The PLCAA keeps gun makers and sellers in business. Without it, the Civilian Disarmament Industrial Complex, using its own attorneys and those in the tort business, would sue them into bankruptcy while people like the President and like-minded politicians cheer them on.
Because of the PLCAA’s robustness, enemies of the right to keep and bear arms seeking to wage lawfare against gun makers have been forced to take other tacks in their efforts to get at them, using other legal angles of attack. One of the most prominent ploys is “public nuisance” laws that claim the criminal misuse of gun makers’ products presents a hazard to society…one that firearms manufacturers are somehow liable for.

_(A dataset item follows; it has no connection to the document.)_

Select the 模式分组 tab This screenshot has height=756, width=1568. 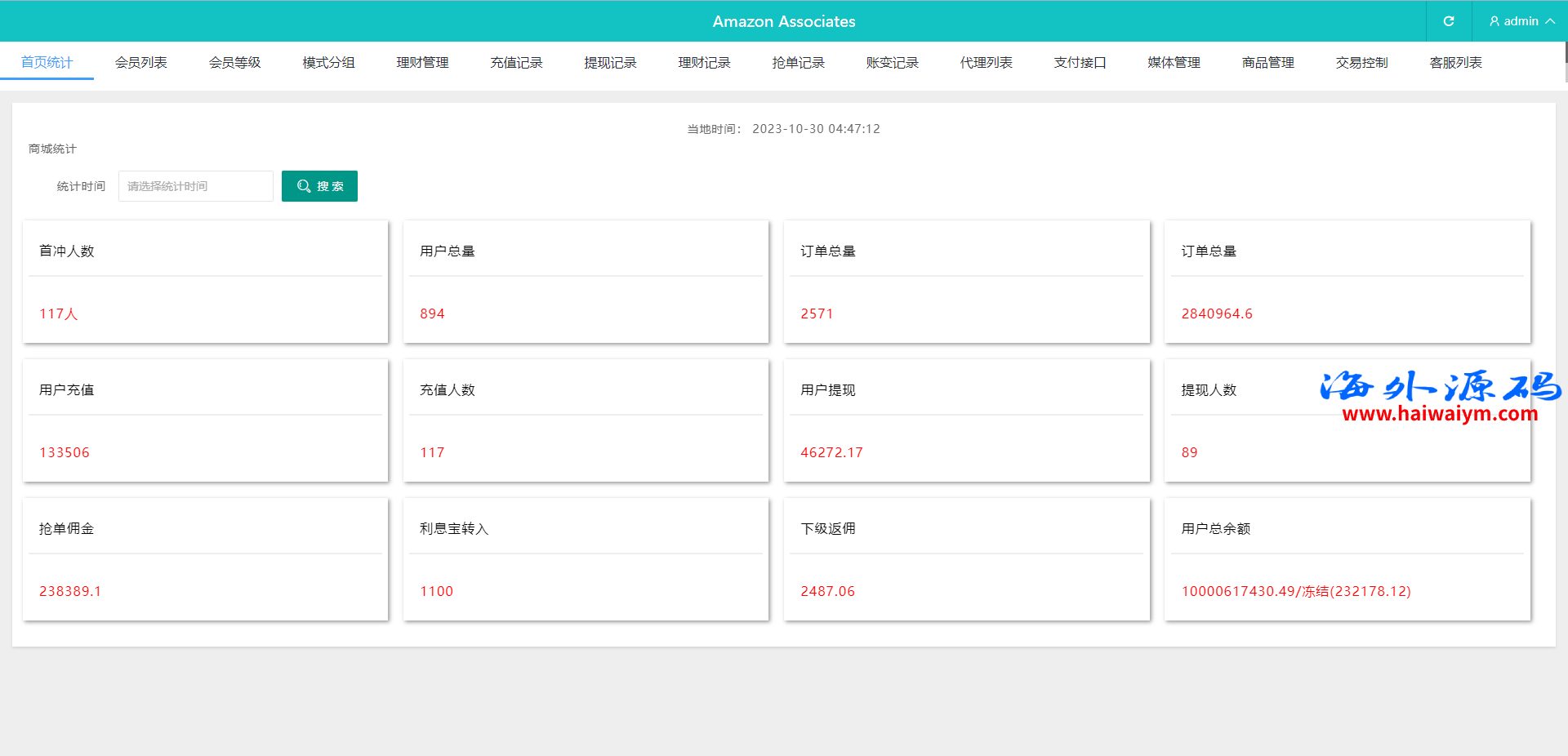328,63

Two of the most recent states to enact such laws are Grampy Joe’s home state of Delaware and the state that takes unending pride in its never-ending push to further limit Second Amendment rights, New Jersey. Yesterday, the National Shooting Sports Foundation sued both states, challenging their public nuisance laws as transparent violations of the PLCAA.
Here’s the NSSF’s press release announcing the suits . . .

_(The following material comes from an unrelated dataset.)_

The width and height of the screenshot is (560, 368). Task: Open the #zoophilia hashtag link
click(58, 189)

NSSF, The Firearm Industry Trade Association, filed suits against the attorneys general of Delaware and New Jersey, challenging recently-enacted “public nuisance” laws in both states that are “specifically designed to evade the judgment of Congress – and the Constitution.”
Both Delaware and New Jersey enacted public nuisance laws allowing the state and private parties to sue firearm manufacturers for the harm caused by the criminal misuse of lawfully sold firearms. In 2005, Congress barred these sorts of baseless lawsuits when it passed the bipartisan Protection of Lawful Commerce in Arms Act (PLCAA). Delaware and New Jersey’s laws are preempted by the PLCAA under the U.S. Constitution’s Supremacy Clause.
Public nuisance lawsuits brought by municipalities against members of the firearm industry arose in the late 1990s and early 2000s to “regulate through litigation.” None of those dozens of lawsuits, including those by Wilmington, Del., and Newark, Camden County and the City of Camden, N.J., were successful. These municipal lawsuits intended to bankrupt the industry members or, through the massive cost of litigation, force them to accept settlement agreements that contained gun control provisions rejected by Congress and not supported by the American public. Delaware and New Jersey’s new laws are a blatant and unconstitutional attempt to return to an era of “regulation through litigation.”
“These laws enacted by the Delaware and New Jersey flout the will of Congress and undermine the U.S. Constitution,” said Lawrence G. Keane, NSSF Senior Vice President and General Counsel. “These state laws are at odds with bedrock principles of American law, which does not hold manufacturers and sellers legally responsible for the actions of criminals and remote third parties over whom the manufacturer and seller have no control when they misuse lawfully sold products.”
Delaware and New Jersey’s laws also violate the First Amendment, Second Amendment, Due Process Clause and Commerce Clause. These laws would impose liability on industry members for firearms lawfully sold in other states that later find their way into Delaware or New Jersey through the independent actions of remote third parties and criminals.
These laws are in violation of the PLCAA, the bipartisan law Congress intended to stop these frivolous claims. Its constitutionality has been upheld by every appellate court in the nation to consider the issue.
The PLCAA simply codified black letter law. The PLCAA keeps activist lawyers from placing the blame on members of the firearm industry for the criminal misuse of legal firearms lawfully manufactured and sold. No other industry in America had been targeted by such baseless, politically motivated lawsuits.
NSSF is also filing motions for preliminary injunction to stop the states from enforcing these laws.